Thursday, March 3, 2016

I will start off by saying that no, I don't have children. I will also say that I grew up with two younger sisters and two younger brothers with parents who worked and/or volunteered, etc. on the daily. I will also say that I don't mean to be controversial, but I do want to say this because I feel like someone needs to speak for the other side.

Now that the preface is over, here's what I want to really say:

I understand that having children changes your life. I understand that being a parent is the hardest job on earth and takes so much out of you. I understand that when you're a parent, you're on call 24 hours a day.

But I will also say this -- you chose to be a parent.

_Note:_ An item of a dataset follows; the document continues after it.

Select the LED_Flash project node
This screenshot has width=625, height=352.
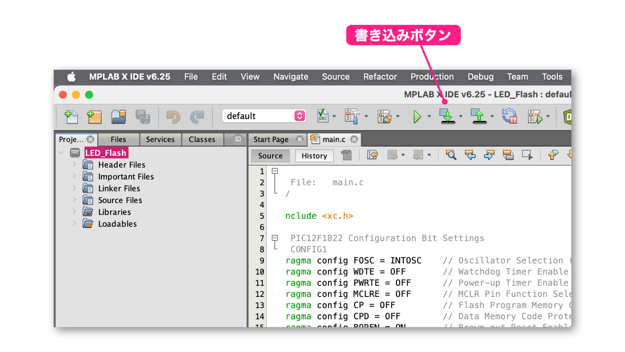click(106, 153)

Which is why, when I see things like this:



It really, really burns me up.

I could tell you about working two full-time jobs while going to grad school and being a member of several nonprofits in town. I could tell you how my other friend Sarah and I were told last school year -- while we were putting in 12-14+ hour days 6 days a week -- that we'd "understand what it means to be busy" when we had children. I could tell you how, at one of my previous jobs, I was told by the same woman at least three times that I couldn't actually be busy because I didn't have children.

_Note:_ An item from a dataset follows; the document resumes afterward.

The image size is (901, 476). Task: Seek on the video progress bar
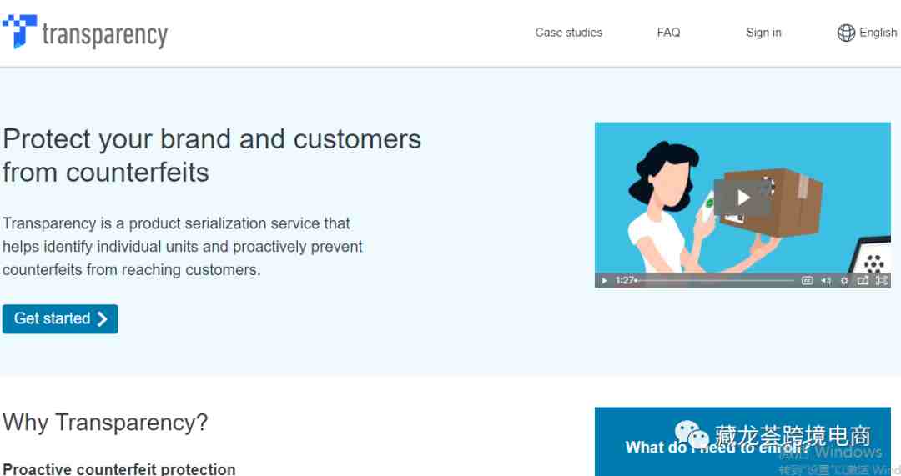tap(716, 280)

But instead, instead I'm going to tell you about my friend Sarah Walling.

Sarah is an attorney it town, which is a stressful enough job on its own. No one would blame Sarah if she didn't have time to volunteer for things because she works 34985793 hours a week.

However, if you want something done, you ask Sarah. Need someone to take money at the door of your event on Saturday morning? Sarah's there. Need someone to buy a ticket to a fundraiser? Sarah buys two. Need someone to buy Christmas presents for some kids you know who are without? Sarah's got you. Need someone to collect food for your food drive, host a meeting, drive donations somewhere, or bake for a bake sale? Sarah will.

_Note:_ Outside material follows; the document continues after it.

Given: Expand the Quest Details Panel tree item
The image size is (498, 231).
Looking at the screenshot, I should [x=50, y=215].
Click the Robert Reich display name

And she won't complain about it.

Which is why, as burnt up as I get about myself when I hear or see someone saying I can't possibly be tired/exhausted/busy because I don't have children, I get even more fired up when I think that Sarah sees that stuff, too. In fact, she sees you posting this on your Facebook page and she gets your emails, and, ironically, she sees it from people whom often she JUST DID SOMETHING FOR.

Again, I (and Sarah) understand the ridiculous amount of physical and emotional energy it takes to be a parent. And my hat's off to you for your good work. But I also know that, yes, we childless people can also get tired, too. We have just as much right to being tired or needing to relax as parents do. Yes, we do these things because we're happy to do them and we want to help. Period. But it hurts that people tell us we can't be tired or busy ever.

I know what you're thinking -- you don't have kids, so you don't understand.

Maybe you're right.

But I do know that 1. You chose to have those children, so when you complain about them, what do you want me to say? I'm sorry? I honestly do not know what to say
and 2. I wonder if you'd actually say the same thing you're posting about to our actual faces? (Especially while we volunteer for something you need.)

I think what makes me the most sad is, why is it a competition? Does it somehow make life better for you if you win the "I'm more tired than you!" contest? I know so many parents who are able to get through their lives without insulting childless people, so I'm not sure at all what the hang up is for those can't seem to do that. Maybe you're just joking, but maybe you also need to know that it hurts.

What I do know for sure is this -- you'll keep insulting Sarah with your "you're not busy" comments, and she -- she'll keep bringing you donations, volunteering at your event, and baking for you.

Whether she slept last night or not.

Dedicated to Sarah -- who has the most generous spirit of anyone I've ever met. 

Sarah and me. Having fun at one of our volunteering events.